The lack of a certified LCP adds to the cost and complexity of development in a city. Without one, permitting decisions must pass through the Coastal Commission’s regional office, in Long Beach, instead of being processed entirely within Hermosa’s planning department. Hermosa’s push to obtain approval of its LCP accelerated during the crafting of PLAN Hermosa, the city’s updated General Plan, which was approved by the City Council in 2017. (Much of what the LCP will ultimately consist of is contained in PLAN Hermosa and associated zoning ordinances.) In the lead-up to the council’s approval vote, city staff successfully sought a series of grants from the state to help fund the planning process. In one application, from 2016, city staff wrote, “PLAN Hermosa contains a carbon neutral goal and numerous policies to substantially reduce City and community greenhouse gas emissions.”

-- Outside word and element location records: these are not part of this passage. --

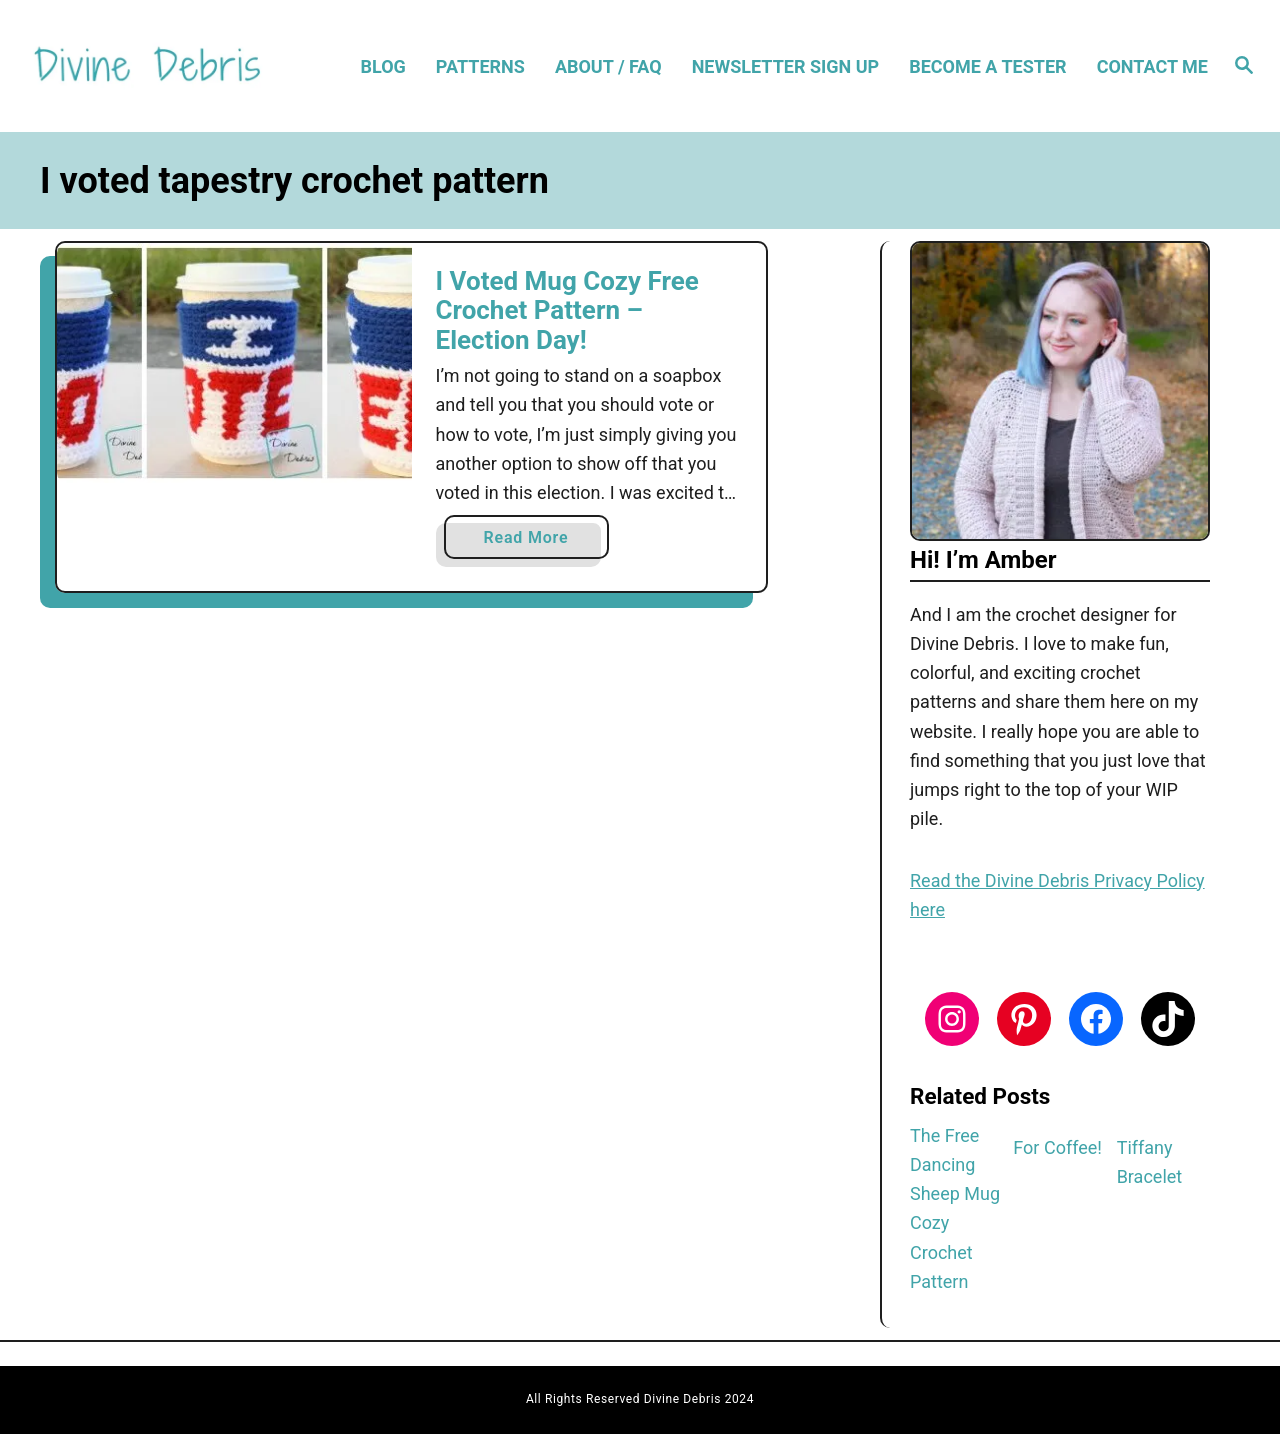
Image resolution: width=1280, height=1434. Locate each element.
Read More (533, 541)
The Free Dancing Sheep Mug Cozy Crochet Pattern (955, 1208)
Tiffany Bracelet (1150, 1162)
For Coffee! (1057, 1147)
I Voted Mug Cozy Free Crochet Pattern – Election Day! (567, 310)
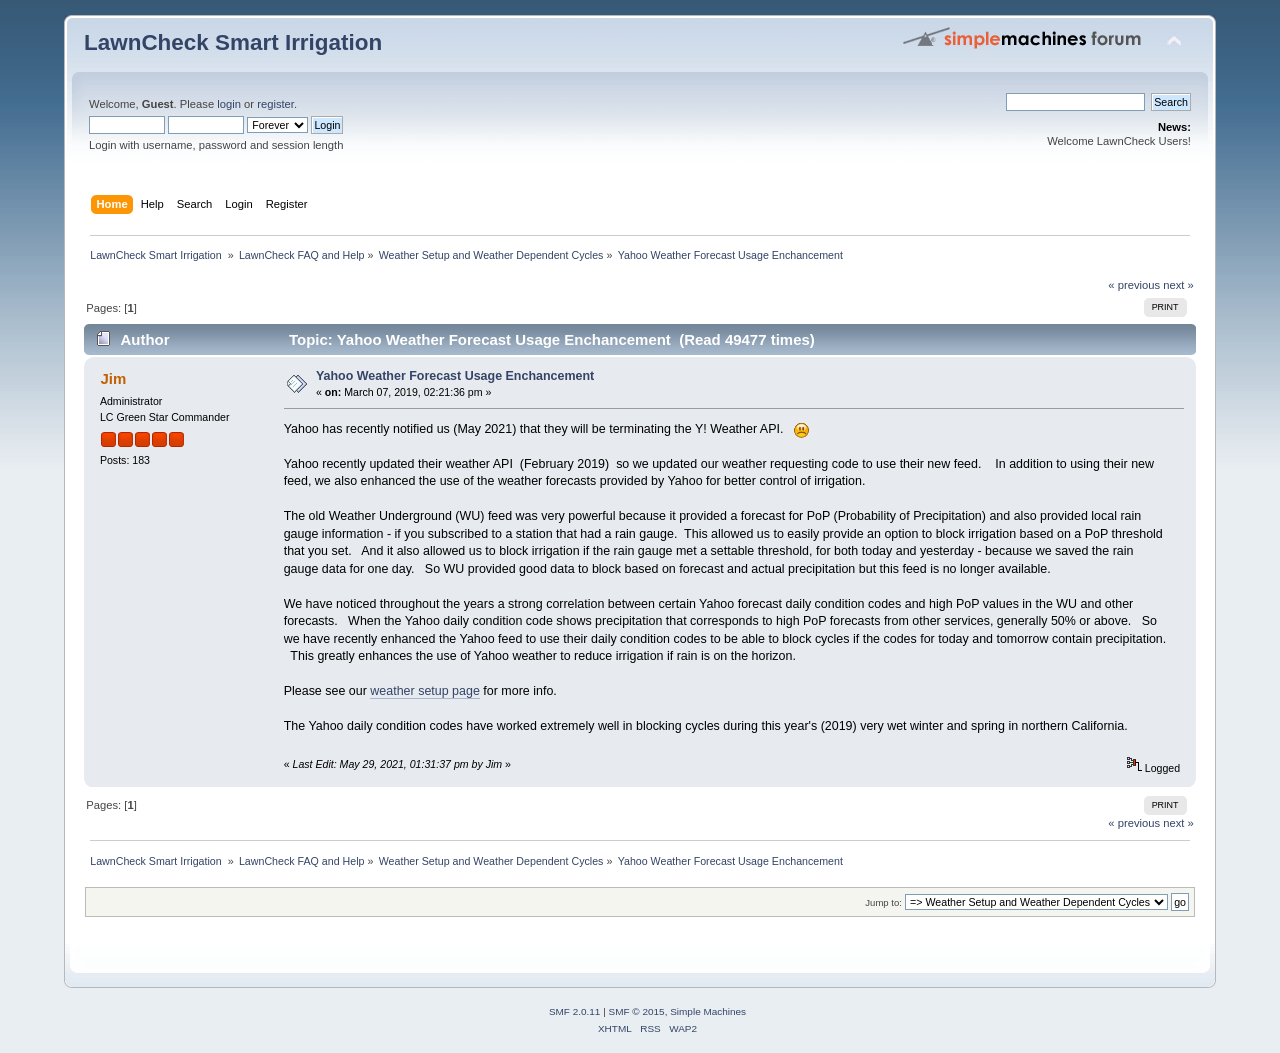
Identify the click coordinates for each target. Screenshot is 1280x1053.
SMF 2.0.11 (575, 1011)
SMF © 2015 (637, 1011)
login (229, 104)
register (275, 104)
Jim (113, 378)
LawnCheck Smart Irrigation (233, 42)
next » (1178, 285)
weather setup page (425, 691)
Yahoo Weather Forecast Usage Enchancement (455, 376)
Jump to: (883, 902)
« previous (1134, 285)
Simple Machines (708, 1011)
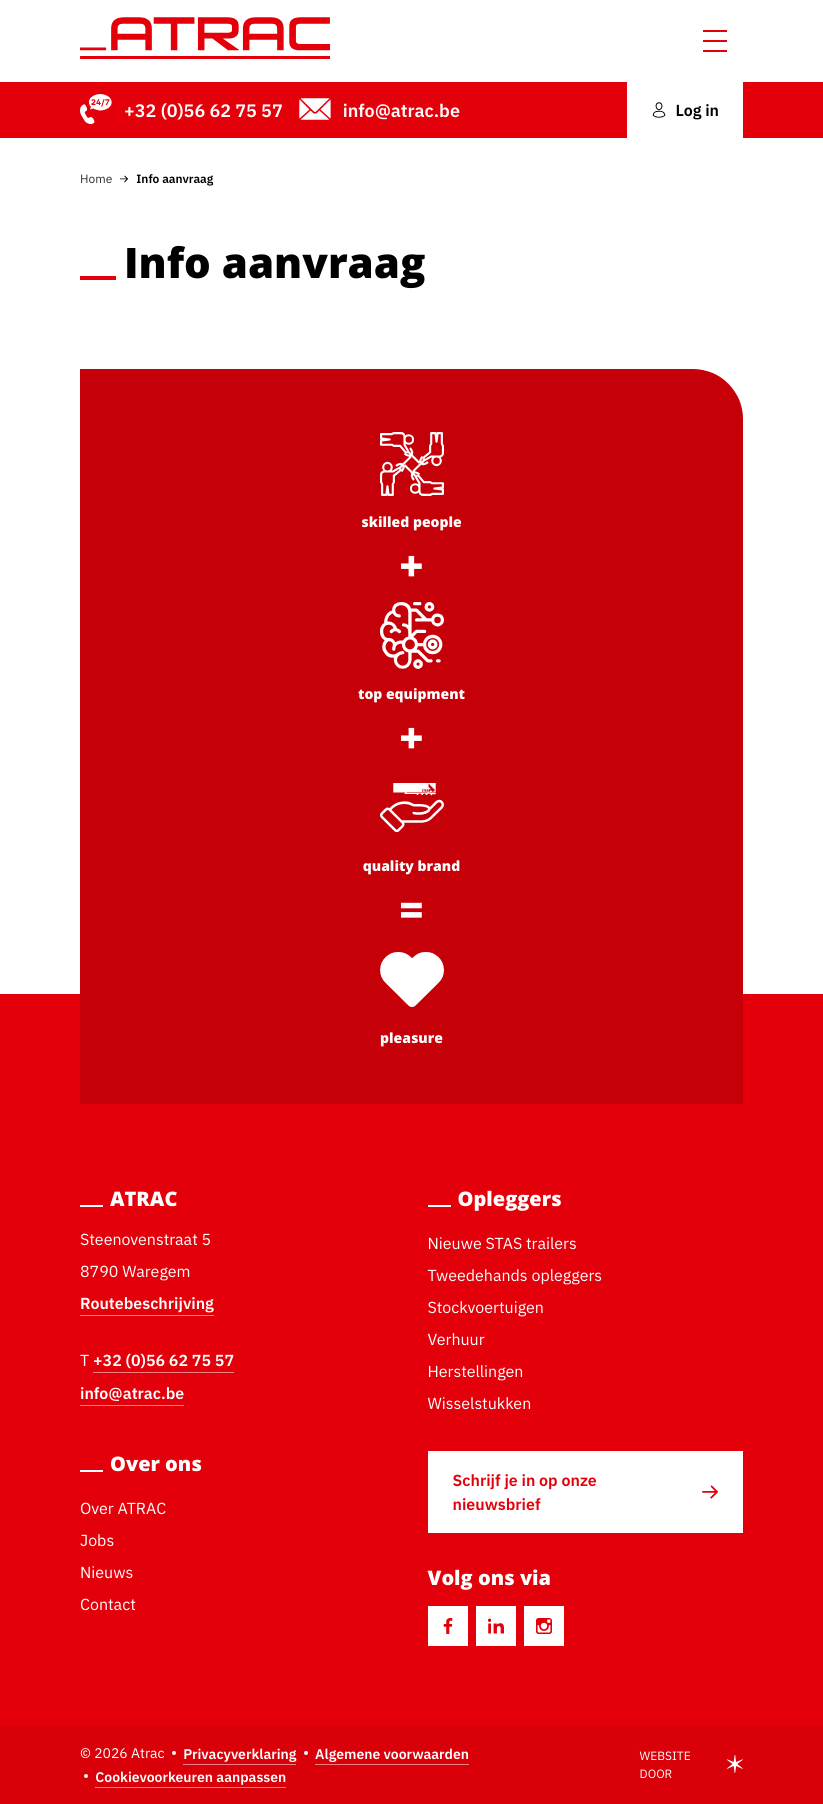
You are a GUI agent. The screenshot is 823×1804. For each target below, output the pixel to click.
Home (96, 178)
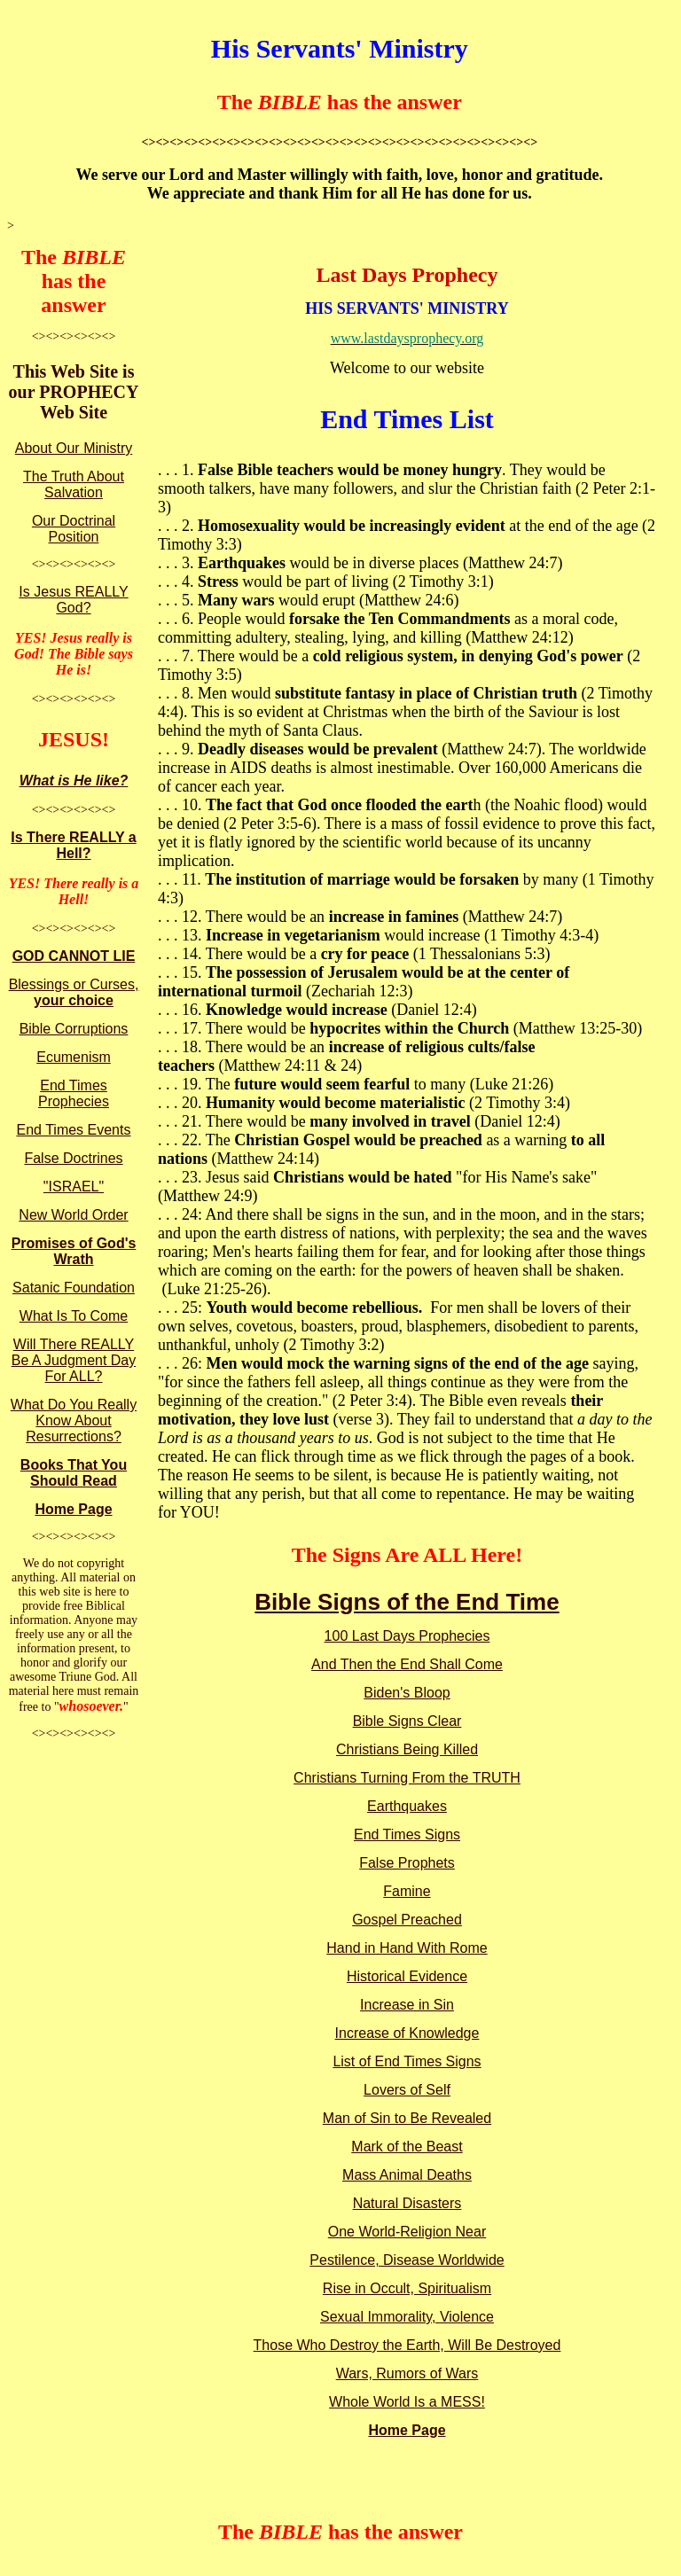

That carbon neutrality goal is no longer a part of the city’s General Plan. It was jettisoned from drafts amid a public uproar over policies that might have been required to achieve it city-wide by 2030 or 2040. Many of the speakers at the public meetings that led to the nixing of the carbon neutrality goal mixed climate change skepticism with expansive concern for property rights.

“You’re going to force us to purchase credits for global warming that isn’t even bought into by a huge segment of the population?” resident Miles Johnson said at the time.

Look Ahead Hermosa includes some information about the city’s efforts to lower carbon emissions, and does so in a way that appears designed to minimize feather ruffling. Amid the dizzying visuals of a changed seascape, written messages blend into a blue horizon in a tableaux that suggests the inoffensive whimsy of a skywriter.

But it nonetheless embodies the message scientists and state regulators are trying to communicate. Merrifield, of the Scripps Institute, said at the Assembly committee hearing in December that the uncertainty associated with sea level rise is reason to focus as much as possible on limiting the increase in global warming.

“First and foremost, in thinking about how to deal with sea level rise, is how to deal with emissions,” Merrifield said.